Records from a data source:
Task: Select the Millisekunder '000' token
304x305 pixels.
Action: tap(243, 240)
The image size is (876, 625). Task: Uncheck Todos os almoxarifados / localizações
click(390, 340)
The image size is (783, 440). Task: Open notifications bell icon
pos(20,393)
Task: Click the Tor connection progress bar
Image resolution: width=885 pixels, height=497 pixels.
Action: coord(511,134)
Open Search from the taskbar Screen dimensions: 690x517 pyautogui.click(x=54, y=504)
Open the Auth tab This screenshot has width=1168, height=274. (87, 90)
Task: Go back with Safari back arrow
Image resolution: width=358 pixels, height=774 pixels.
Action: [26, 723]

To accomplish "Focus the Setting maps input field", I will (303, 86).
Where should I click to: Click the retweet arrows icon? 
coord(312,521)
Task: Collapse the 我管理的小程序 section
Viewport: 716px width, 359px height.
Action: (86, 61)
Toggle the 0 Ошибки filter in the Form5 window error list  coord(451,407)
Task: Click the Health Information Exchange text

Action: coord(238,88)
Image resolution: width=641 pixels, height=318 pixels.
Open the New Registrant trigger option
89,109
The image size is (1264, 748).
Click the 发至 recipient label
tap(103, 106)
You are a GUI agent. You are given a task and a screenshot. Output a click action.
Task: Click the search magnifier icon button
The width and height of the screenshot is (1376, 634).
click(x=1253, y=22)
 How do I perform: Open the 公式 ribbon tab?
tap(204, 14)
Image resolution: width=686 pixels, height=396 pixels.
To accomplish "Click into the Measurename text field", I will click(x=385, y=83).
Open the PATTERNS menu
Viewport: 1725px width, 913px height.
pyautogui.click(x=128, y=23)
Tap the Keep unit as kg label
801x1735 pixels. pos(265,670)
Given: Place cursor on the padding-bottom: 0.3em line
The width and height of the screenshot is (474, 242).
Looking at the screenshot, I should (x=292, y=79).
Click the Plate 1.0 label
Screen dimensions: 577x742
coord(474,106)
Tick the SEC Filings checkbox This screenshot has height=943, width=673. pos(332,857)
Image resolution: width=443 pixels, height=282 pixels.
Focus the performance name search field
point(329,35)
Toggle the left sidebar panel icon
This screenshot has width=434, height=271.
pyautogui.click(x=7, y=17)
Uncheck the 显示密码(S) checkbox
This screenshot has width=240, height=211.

TASK DIRECTIONS |
Proceeding from the line containing "Image resolution: width=885" through the line containing "Task: Collapse the 我管理的小程序 section", transcribe the lines above exactly, both end lines included.

OUTPUT OF THE EXERCISE |
Image resolution: width=885 pixels, height=497 pixels.
Action: coord(511,134)
Open Search from the taskbar Screen dimensions: 690x517 pyautogui.click(x=54, y=504)
Open the Auth tab This screenshot has width=1168, height=274. (87, 90)
Task: Go back with Safari back arrow
Image resolution: width=358 pixels, height=774 pixels.
Action: [26, 723]

To accomplish "Focus the Setting maps input field", I will (303, 86).
Where should I click to: Click the retweet arrows icon? 
coord(312,521)
Task: Collapse the 我管理的小程序 section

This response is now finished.